From f91e2c3bd427239c198351f44814dd39db91afe0 Mon Sep 17 00:00:00 2001
From: Catalin Marinas <catalin.marinas@arm.com>
Date: Tue, 7 Dec 2010 16:52:04 +0100
Subject: ARM: 6527/1: Use CTR instead of CCSIDR for the D-cache line size on
 ARMv7

The current implementation of the dcache_line_size macro reads the L1
cache size from the CCSIDR register. This, however, is not guaranteed to
be the smallest cache line in the cache hierarchy. The patch changes to
the macro to use the more architecturally correct CTR register.

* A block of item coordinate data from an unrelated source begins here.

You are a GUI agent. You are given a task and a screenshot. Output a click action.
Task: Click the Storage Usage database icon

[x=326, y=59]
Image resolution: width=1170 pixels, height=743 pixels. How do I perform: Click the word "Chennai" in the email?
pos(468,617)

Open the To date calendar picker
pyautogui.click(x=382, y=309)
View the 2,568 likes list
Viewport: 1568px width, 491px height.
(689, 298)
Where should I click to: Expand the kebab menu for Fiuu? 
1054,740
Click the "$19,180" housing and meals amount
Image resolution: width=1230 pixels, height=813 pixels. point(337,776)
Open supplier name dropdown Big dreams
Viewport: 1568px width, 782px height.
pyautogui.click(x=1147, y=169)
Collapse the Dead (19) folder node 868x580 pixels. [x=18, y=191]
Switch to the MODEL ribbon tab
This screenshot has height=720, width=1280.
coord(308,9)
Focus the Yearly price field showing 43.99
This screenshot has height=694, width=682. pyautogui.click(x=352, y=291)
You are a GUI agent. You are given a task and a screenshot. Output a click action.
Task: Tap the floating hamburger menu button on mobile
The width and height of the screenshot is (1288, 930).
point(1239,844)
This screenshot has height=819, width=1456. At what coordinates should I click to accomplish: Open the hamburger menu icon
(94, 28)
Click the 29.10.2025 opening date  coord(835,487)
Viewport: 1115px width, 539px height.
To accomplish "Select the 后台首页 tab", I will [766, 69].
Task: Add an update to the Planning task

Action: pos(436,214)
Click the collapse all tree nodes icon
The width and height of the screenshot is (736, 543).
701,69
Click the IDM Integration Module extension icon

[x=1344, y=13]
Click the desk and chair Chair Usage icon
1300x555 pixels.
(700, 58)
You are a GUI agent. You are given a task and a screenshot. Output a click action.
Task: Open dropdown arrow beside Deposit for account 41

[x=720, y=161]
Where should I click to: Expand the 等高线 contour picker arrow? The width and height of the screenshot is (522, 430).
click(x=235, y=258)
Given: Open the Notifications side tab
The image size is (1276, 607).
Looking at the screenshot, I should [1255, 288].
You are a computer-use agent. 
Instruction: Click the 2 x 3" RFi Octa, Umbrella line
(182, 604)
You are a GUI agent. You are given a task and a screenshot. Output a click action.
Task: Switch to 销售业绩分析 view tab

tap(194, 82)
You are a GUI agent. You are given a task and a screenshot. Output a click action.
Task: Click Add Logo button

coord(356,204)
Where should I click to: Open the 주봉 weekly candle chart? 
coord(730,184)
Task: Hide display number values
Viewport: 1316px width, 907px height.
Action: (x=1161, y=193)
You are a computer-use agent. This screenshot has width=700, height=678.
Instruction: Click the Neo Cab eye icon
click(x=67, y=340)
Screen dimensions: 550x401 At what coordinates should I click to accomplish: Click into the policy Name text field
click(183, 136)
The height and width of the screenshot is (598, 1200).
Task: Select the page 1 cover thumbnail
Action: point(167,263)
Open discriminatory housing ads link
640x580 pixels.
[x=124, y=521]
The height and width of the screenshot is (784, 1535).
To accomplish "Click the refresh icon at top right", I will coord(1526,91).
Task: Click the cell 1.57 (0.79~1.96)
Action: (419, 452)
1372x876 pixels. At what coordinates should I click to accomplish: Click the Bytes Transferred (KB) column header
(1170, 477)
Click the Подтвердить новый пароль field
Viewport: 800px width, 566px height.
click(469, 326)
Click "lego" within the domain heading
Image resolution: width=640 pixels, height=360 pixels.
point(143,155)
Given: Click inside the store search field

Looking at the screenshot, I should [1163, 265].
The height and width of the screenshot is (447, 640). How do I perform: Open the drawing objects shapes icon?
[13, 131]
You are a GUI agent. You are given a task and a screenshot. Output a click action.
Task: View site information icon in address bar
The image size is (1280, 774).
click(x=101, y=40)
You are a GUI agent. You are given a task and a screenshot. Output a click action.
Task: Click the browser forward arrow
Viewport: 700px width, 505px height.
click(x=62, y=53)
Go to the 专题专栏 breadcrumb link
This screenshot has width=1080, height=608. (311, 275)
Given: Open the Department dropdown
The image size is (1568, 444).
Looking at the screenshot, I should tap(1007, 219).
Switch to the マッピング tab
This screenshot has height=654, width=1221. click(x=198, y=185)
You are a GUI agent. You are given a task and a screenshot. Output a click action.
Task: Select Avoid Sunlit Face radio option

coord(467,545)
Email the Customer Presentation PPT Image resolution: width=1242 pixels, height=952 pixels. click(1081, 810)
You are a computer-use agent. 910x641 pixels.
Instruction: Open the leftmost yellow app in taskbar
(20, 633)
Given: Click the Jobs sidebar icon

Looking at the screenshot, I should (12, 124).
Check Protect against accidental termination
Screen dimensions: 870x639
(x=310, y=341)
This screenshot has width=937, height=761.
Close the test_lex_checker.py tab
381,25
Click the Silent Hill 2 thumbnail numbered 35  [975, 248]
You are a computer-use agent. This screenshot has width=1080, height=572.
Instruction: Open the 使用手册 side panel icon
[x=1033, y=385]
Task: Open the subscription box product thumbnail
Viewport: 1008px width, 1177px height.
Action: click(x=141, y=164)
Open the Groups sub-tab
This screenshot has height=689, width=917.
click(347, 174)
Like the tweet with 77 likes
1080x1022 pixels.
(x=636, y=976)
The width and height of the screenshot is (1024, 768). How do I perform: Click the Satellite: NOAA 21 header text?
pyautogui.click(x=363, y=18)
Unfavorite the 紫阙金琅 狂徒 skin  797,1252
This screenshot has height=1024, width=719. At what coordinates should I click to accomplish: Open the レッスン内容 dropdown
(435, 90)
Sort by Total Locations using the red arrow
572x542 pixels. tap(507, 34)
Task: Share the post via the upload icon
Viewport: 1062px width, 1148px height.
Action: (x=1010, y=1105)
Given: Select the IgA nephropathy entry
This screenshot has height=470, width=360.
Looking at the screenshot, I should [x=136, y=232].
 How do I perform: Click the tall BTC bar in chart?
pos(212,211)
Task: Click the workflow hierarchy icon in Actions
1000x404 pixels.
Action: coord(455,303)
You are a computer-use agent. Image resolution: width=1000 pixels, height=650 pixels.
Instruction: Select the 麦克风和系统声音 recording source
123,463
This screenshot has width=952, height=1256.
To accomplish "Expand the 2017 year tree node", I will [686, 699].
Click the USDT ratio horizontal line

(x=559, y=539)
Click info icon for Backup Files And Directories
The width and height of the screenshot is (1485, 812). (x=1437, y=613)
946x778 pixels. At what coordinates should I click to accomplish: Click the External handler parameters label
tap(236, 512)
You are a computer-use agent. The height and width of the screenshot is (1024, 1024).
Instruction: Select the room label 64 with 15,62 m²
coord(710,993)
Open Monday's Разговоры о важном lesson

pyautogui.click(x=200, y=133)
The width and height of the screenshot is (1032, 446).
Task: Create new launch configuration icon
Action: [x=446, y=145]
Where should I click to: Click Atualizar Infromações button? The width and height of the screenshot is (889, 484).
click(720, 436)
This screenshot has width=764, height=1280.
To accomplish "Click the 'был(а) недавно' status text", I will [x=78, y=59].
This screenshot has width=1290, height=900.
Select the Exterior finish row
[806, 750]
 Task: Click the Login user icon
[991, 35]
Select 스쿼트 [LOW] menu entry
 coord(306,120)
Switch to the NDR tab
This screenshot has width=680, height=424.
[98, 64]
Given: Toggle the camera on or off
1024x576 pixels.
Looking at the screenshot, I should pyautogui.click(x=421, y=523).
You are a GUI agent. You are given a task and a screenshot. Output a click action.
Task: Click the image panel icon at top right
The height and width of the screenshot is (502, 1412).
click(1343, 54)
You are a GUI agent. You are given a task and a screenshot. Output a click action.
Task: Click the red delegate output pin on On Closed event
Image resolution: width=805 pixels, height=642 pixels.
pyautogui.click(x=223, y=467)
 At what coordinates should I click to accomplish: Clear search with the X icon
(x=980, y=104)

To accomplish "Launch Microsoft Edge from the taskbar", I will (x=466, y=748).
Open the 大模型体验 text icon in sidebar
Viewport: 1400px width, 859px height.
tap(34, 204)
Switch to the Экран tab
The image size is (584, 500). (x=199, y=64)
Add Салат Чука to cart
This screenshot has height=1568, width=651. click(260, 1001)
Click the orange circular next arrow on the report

Reported-by: Kevin Sapp <ksapp@quicinc.com>
Signed-off-by: Catalin Marinas <catalin.marinas@arm.com>
Signed-off-by: Russell King <rmk+kernel@arm.linux.org.uk>
---
 arch/arm/mm/proc-macros.S | 12 ++++++------
 1 file changed, 6 insertions(+), 6 deletions(-)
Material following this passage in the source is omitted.